- _Task prompt_
Nothing but the lines from the one containing "You are a computer-use agent. Screen" through the one containing "Given: Select defender", both included, should be given again, each exactly as written below.
* * * * * * * * *
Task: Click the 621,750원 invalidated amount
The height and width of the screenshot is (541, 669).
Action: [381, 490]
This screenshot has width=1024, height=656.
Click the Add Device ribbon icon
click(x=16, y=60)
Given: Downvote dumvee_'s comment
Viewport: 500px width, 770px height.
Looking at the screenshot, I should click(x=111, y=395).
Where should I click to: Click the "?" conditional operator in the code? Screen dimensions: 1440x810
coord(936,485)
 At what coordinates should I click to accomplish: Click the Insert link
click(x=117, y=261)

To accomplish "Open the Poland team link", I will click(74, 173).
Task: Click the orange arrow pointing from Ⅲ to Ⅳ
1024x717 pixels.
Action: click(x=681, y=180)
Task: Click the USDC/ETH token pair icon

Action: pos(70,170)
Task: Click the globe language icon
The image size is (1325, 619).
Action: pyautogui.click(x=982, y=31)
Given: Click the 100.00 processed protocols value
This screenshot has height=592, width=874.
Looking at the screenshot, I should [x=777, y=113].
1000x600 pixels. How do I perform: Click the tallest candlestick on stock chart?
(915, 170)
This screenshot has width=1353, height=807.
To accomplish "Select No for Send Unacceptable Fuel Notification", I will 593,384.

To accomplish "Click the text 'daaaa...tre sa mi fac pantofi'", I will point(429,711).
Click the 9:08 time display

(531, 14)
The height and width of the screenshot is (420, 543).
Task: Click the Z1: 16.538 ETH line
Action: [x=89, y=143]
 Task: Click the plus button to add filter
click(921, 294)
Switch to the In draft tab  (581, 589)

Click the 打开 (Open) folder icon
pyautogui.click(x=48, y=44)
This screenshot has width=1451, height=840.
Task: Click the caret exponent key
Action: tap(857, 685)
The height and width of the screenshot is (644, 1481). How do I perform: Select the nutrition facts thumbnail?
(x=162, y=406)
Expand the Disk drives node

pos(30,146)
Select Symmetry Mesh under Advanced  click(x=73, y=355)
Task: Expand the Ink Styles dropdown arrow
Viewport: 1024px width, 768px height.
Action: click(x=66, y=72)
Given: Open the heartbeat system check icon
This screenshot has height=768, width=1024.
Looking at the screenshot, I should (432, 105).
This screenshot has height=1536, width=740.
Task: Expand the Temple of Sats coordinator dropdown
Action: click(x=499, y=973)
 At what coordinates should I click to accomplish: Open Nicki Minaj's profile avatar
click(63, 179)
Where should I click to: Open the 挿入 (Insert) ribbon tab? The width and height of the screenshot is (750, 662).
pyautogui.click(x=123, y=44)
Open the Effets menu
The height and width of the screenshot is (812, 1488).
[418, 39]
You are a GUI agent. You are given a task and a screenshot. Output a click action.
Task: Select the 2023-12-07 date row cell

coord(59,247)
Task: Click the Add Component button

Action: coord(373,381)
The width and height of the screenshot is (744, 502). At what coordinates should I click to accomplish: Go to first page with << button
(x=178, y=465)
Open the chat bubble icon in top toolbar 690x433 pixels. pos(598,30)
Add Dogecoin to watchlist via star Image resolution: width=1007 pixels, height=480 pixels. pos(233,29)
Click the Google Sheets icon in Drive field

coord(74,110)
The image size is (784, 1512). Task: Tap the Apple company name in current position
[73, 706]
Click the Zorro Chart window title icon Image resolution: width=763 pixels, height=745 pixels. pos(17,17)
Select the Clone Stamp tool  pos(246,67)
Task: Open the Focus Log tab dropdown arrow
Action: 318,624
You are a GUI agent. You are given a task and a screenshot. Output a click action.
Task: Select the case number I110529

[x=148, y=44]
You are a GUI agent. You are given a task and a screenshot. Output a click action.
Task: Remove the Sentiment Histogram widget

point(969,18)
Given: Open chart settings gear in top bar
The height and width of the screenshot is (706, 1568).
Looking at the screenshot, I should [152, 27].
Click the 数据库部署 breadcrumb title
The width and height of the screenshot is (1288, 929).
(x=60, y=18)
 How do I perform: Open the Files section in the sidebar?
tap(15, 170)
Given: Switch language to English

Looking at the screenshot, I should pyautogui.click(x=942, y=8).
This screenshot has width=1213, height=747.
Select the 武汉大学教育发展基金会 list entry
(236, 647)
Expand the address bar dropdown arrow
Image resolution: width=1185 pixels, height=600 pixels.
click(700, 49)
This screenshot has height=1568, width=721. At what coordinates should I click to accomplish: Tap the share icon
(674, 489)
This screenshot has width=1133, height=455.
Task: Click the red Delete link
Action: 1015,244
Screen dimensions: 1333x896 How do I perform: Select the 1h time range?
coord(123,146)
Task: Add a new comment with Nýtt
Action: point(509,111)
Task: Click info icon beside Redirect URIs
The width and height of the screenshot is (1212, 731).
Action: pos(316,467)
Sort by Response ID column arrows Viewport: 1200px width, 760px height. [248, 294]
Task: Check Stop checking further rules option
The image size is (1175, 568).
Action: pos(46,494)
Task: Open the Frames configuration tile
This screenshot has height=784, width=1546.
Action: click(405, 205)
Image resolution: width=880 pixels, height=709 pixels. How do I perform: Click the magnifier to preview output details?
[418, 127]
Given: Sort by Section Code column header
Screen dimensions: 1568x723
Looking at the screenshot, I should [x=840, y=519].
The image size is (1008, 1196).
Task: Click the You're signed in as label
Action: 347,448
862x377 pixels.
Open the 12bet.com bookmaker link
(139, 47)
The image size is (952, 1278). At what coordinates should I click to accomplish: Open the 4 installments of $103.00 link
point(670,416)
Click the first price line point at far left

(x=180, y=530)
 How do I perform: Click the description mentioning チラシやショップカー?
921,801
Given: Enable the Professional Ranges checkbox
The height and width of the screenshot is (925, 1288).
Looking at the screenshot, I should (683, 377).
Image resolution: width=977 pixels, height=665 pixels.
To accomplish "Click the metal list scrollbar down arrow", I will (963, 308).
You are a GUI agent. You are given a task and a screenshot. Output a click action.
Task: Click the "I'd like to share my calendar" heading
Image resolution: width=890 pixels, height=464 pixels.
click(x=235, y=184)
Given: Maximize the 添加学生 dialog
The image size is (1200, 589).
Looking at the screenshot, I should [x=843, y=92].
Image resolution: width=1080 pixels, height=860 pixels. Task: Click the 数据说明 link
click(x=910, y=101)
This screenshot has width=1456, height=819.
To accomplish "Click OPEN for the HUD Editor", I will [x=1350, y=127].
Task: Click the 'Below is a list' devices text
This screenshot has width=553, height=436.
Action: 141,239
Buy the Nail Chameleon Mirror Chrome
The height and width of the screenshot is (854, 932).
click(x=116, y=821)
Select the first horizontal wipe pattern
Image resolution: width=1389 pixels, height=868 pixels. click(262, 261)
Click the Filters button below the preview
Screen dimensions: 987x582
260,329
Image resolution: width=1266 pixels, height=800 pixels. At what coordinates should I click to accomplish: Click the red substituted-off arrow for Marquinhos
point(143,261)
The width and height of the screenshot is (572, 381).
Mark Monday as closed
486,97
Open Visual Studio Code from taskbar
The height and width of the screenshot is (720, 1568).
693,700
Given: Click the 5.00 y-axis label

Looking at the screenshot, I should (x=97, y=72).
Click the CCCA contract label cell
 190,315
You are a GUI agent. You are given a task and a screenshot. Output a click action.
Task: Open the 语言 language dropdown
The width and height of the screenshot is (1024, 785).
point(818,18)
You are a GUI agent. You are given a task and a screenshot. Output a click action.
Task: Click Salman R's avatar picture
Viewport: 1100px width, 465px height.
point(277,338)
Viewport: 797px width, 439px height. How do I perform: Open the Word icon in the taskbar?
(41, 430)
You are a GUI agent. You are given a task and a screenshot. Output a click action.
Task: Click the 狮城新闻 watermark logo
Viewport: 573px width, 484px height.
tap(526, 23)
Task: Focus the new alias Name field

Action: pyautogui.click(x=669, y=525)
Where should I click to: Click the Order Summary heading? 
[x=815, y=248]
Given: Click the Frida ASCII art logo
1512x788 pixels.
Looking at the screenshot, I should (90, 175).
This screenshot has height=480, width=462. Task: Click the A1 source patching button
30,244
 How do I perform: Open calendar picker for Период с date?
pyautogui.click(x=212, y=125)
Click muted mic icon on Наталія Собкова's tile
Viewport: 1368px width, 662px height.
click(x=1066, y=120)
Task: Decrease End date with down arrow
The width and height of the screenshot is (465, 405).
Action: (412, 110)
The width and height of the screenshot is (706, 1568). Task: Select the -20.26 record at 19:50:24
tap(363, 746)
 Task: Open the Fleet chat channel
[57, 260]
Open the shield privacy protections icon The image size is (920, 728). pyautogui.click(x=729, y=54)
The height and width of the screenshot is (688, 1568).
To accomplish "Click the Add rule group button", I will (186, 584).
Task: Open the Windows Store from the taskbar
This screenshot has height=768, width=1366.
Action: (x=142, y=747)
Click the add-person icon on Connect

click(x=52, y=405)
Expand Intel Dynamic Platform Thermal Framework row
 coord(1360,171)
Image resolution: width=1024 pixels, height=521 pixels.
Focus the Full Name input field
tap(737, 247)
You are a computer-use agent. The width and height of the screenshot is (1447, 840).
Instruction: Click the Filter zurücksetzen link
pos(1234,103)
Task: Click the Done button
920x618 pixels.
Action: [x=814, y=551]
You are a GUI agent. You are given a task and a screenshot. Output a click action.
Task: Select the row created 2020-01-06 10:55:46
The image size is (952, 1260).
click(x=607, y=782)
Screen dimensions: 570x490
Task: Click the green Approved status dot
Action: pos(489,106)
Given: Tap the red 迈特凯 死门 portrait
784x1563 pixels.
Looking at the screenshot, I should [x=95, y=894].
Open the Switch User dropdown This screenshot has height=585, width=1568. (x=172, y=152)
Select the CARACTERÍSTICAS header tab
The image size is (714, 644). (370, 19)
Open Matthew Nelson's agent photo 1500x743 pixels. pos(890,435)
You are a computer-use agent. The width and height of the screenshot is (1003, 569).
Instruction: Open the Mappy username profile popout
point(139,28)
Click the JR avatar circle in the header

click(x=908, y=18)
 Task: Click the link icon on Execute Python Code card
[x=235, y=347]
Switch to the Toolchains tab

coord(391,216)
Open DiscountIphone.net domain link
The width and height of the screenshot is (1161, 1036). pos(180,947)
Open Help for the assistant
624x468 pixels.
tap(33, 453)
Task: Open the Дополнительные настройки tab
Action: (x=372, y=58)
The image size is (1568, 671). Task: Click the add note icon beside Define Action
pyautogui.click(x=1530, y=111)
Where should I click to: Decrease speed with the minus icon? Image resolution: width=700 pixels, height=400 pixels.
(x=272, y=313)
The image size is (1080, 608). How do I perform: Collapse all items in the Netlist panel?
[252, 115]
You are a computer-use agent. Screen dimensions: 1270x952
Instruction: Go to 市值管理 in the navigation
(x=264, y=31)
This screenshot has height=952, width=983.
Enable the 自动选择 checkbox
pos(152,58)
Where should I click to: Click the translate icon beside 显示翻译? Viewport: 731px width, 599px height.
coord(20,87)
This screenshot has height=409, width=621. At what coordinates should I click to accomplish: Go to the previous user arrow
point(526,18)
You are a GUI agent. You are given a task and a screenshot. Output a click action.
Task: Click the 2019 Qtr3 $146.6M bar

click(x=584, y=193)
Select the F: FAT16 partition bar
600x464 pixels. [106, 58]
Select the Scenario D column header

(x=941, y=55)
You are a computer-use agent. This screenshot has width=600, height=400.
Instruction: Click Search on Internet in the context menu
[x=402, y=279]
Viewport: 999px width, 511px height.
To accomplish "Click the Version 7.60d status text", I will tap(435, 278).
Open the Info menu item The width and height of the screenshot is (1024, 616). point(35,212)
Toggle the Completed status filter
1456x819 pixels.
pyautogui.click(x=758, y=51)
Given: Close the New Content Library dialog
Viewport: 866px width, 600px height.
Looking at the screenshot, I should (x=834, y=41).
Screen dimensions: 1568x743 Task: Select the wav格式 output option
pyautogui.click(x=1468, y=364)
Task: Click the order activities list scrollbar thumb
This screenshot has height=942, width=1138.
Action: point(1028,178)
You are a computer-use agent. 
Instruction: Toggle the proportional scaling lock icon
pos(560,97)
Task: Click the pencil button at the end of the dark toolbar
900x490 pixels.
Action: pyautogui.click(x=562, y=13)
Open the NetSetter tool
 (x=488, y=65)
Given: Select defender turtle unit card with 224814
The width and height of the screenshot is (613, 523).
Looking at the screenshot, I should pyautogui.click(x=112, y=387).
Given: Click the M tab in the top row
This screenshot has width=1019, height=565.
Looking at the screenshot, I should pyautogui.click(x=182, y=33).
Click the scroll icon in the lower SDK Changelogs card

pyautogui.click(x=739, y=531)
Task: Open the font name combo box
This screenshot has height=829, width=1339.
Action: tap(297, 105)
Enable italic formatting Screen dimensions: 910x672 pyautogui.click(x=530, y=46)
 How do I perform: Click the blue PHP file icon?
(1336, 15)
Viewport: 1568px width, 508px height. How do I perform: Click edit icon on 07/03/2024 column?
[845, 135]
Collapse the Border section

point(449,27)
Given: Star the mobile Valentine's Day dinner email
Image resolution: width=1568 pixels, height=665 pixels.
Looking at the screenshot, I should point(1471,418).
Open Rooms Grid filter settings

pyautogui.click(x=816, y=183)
* * * * * * * * *
- _Response to this task_
You are a computer-use agent. Screen dimensions: 1270x952
Instruction: Go to 市值管理 in the navigation
(x=264, y=31)
This screenshot has height=952, width=983.
Enable the 自动选择 checkbox
pos(152,58)
Where should I click to: Click the translate icon beside 显示翻译? Viewport: 731px width, 599px height.
coord(20,87)
This screenshot has height=409, width=621. At what coordinates should I click to accomplish: Go to the previous user arrow
point(526,18)
You are a GUI agent. You are given a task and a screenshot. Output a click action.
Task: Click the 2019 Qtr3 $146.6M bar

click(x=584, y=193)
Select the F: FAT16 partition bar
600x464 pixels. [106, 58]
Select the Scenario D column header

(x=941, y=55)
You are a computer-use agent. This screenshot has width=600, height=400.
Instruction: Click Search on Internet in the context menu
[x=402, y=279]
Viewport: 999px width, 511px height.
To accomplish "Click the Version 7.60d status text", I will tap(435, 278).
Open the Info menu item The width and height of the screenshot is (1024, 616). point(35,212)
Toggle the Completed status filter
1456x819 pixels.
pyautogui.click(x=758, y=51)
Given: Close the New Content Library dialog
Viewport: 866px width, 600px height.
Looking at the screenshot, I should (x=834, y=41).
Screen dimensions: 1568x743 Task: Select the wav格式 output option
pyautogui.click(x=1468, y=364)
Task: Click the order activities list scrollbar thumb
This screenshot has height=942, width=1138.
Action: point(1028,178)
You are a computer-use agent. 
Instruction: Toggle the proportional scaling lock icon
pos(560,97)
Task: Click the pencil button at the end of the dark toolbar
900x490 pixels.
Action: pyautogui.click(x=562, y=13)
Open the NetSetter tool
 (x=488, y=65)
Given: Select defender turtle unit card with 224814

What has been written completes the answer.